* TASK GOAL *
Print, in exact form, the lines below from the one containing "Parking (62, 390)" through the one containing "Een aanvraag indienen (775, 603)", and omit all others.

* PROVIDED MATERIAL *
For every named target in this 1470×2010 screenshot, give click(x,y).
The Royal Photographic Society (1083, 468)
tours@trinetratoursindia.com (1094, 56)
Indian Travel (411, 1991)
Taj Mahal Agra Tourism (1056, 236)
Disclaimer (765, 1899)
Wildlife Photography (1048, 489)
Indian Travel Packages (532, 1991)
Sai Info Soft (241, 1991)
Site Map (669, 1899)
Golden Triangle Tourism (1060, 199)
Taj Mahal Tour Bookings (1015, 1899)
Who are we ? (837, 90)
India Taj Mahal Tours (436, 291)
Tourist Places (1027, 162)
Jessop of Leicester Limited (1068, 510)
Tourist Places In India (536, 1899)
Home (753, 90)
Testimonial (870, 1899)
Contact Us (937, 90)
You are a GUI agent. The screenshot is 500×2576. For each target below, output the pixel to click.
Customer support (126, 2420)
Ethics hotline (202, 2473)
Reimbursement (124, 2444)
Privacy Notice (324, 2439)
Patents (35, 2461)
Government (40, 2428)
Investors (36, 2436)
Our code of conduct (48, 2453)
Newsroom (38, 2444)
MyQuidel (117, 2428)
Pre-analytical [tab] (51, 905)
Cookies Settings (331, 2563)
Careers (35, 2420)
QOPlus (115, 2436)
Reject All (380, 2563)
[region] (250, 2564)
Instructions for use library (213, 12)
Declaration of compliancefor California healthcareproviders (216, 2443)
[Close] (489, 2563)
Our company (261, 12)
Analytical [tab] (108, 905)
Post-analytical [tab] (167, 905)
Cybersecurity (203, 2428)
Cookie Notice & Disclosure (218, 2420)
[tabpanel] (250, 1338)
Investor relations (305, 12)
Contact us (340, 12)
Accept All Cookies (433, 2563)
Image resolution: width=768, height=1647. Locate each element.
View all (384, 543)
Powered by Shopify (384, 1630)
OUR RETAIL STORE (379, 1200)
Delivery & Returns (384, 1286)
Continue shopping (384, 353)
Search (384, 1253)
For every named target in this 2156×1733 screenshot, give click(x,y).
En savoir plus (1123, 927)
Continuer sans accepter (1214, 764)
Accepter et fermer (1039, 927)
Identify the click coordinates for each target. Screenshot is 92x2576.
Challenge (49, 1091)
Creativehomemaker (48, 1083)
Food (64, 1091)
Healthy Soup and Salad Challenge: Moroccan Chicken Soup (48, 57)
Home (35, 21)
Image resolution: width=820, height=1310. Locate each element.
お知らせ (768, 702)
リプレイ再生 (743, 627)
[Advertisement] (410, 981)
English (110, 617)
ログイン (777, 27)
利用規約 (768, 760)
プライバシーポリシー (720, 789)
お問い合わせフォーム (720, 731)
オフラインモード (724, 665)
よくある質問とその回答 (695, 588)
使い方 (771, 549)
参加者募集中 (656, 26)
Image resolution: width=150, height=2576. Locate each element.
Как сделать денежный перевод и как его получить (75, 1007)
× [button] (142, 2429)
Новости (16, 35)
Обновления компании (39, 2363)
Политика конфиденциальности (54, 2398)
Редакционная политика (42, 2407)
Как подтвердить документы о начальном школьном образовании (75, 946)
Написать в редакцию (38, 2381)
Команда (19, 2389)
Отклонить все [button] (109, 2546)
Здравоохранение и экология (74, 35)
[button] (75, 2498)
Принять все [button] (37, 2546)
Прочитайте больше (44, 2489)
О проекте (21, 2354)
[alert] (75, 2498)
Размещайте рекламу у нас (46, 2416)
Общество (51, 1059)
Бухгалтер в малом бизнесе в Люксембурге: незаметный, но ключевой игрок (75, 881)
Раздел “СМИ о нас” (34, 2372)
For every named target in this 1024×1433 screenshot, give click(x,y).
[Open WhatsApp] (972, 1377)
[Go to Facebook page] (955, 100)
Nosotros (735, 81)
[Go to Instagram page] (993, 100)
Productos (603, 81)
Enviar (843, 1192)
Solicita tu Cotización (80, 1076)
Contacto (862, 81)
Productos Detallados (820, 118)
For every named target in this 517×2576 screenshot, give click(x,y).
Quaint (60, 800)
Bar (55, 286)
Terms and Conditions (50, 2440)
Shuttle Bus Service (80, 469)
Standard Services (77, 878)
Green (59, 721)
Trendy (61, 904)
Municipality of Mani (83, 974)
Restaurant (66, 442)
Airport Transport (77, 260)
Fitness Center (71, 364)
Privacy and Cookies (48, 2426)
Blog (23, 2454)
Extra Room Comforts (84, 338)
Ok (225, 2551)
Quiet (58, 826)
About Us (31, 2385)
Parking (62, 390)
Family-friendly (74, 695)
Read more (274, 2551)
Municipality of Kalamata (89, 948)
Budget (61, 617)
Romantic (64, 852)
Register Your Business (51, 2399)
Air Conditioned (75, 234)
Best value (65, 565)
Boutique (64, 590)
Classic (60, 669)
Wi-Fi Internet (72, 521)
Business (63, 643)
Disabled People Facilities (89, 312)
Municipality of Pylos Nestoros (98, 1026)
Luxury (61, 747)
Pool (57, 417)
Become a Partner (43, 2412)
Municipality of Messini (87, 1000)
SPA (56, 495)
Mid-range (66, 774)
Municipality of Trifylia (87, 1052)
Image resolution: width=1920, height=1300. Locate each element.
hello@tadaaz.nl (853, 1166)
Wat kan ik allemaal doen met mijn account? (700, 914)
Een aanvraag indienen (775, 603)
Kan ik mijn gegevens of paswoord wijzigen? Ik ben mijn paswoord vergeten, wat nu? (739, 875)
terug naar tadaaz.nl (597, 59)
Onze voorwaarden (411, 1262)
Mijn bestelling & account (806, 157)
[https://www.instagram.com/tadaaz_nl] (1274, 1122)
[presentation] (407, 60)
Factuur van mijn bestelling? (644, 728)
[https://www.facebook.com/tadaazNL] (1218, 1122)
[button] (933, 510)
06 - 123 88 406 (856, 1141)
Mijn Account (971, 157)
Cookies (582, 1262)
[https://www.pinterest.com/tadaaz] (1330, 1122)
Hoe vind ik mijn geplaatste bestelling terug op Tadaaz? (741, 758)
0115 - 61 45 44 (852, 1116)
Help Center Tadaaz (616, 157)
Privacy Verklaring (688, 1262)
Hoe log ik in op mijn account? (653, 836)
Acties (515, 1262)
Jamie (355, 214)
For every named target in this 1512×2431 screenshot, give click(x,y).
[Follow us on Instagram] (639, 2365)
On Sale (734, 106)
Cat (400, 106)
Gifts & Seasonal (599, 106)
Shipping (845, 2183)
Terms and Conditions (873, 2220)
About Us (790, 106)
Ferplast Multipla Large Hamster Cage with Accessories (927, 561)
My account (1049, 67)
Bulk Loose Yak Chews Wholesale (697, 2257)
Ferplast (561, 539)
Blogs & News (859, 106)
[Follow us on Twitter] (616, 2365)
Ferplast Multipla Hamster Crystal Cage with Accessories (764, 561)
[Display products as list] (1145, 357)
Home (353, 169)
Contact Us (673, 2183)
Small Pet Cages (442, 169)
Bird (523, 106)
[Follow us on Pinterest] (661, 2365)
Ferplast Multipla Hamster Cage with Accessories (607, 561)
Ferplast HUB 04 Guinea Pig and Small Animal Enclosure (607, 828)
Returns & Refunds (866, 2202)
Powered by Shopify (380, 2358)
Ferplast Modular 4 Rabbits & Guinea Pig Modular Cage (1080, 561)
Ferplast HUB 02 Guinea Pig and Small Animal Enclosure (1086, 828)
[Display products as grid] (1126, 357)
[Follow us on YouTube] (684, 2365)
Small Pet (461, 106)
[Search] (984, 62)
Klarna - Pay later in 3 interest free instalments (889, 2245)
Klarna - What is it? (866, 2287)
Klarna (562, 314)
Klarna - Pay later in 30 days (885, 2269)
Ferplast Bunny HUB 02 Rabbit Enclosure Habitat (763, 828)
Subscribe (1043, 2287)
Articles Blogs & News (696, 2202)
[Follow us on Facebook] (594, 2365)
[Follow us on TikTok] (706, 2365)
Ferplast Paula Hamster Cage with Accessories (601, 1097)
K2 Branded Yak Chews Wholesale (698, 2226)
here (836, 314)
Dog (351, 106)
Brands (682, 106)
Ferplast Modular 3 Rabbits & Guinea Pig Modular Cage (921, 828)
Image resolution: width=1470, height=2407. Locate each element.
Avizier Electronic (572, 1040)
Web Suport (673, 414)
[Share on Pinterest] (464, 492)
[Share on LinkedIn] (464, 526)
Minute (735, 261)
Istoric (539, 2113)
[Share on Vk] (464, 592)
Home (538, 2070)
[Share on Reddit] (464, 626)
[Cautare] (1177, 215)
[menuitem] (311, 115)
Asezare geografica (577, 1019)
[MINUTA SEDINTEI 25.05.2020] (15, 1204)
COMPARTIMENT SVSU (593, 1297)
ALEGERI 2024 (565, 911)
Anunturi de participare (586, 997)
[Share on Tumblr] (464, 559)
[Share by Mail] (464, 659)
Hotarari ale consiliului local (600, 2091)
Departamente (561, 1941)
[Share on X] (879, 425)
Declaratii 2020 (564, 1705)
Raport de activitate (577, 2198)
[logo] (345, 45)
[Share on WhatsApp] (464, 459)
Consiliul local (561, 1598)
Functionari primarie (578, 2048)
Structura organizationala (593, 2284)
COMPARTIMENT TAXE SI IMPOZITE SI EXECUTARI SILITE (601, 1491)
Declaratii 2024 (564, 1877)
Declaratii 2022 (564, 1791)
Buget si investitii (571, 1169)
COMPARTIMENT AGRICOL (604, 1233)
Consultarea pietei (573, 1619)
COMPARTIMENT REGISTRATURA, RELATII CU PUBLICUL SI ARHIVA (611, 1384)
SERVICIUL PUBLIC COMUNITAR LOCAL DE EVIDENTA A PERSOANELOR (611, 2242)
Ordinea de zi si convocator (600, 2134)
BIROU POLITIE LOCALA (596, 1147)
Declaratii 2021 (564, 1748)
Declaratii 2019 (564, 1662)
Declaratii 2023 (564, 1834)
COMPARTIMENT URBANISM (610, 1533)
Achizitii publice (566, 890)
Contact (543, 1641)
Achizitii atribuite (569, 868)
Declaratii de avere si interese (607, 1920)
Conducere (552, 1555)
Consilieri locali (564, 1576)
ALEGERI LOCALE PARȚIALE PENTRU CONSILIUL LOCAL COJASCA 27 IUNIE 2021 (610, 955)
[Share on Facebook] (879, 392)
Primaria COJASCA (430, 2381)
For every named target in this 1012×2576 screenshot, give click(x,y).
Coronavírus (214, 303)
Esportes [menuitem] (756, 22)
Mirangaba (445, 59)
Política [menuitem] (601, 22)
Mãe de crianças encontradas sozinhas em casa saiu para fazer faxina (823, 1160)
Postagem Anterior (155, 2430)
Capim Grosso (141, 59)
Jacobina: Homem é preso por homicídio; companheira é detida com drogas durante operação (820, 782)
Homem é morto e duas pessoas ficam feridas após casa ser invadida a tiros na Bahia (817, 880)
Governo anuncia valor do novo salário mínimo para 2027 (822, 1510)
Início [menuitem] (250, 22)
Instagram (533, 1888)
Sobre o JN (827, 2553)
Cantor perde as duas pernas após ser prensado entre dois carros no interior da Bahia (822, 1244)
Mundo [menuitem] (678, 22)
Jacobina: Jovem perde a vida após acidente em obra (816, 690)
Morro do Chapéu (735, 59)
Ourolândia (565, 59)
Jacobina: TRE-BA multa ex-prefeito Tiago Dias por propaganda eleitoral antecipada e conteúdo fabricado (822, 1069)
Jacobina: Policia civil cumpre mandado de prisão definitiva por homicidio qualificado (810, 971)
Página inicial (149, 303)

* WRITTEN RESPONSE *
Parking (62, 390)
Family-friendly (74, 695)
Read more (274, 2551)
Municipality of Kalamata (89, 948)
Budget (61, 617)
Romantic (64, 852)
Register Your Business (51, 2399)
Air Conditioned (75, 234)
Best value (65, 565)
Boutique (64, 590)
Classic (60, 669)
Wi-Fi Internet (72, 521)
Business (63, 643)
Disabled People Facilities (89, 312)
Municipality of Pylos Nestoros (98, 1026)
Luxury (61, 747)
Pool (57, 417)
Become a Partner (43, 2412)
Municipality of Messini (87, 1000)
SPA (56, 495)
Mid-range (66, 774)
Municipality of Trifylia (87, 1052)
Image resolution: width=1920, height=1300. Locate each element.
hello@tadaaz.nl (853, 1166)
Wat kan ik allemaal doen met mijn account? (700, 914)
Een aanvraag indienen (775, 603)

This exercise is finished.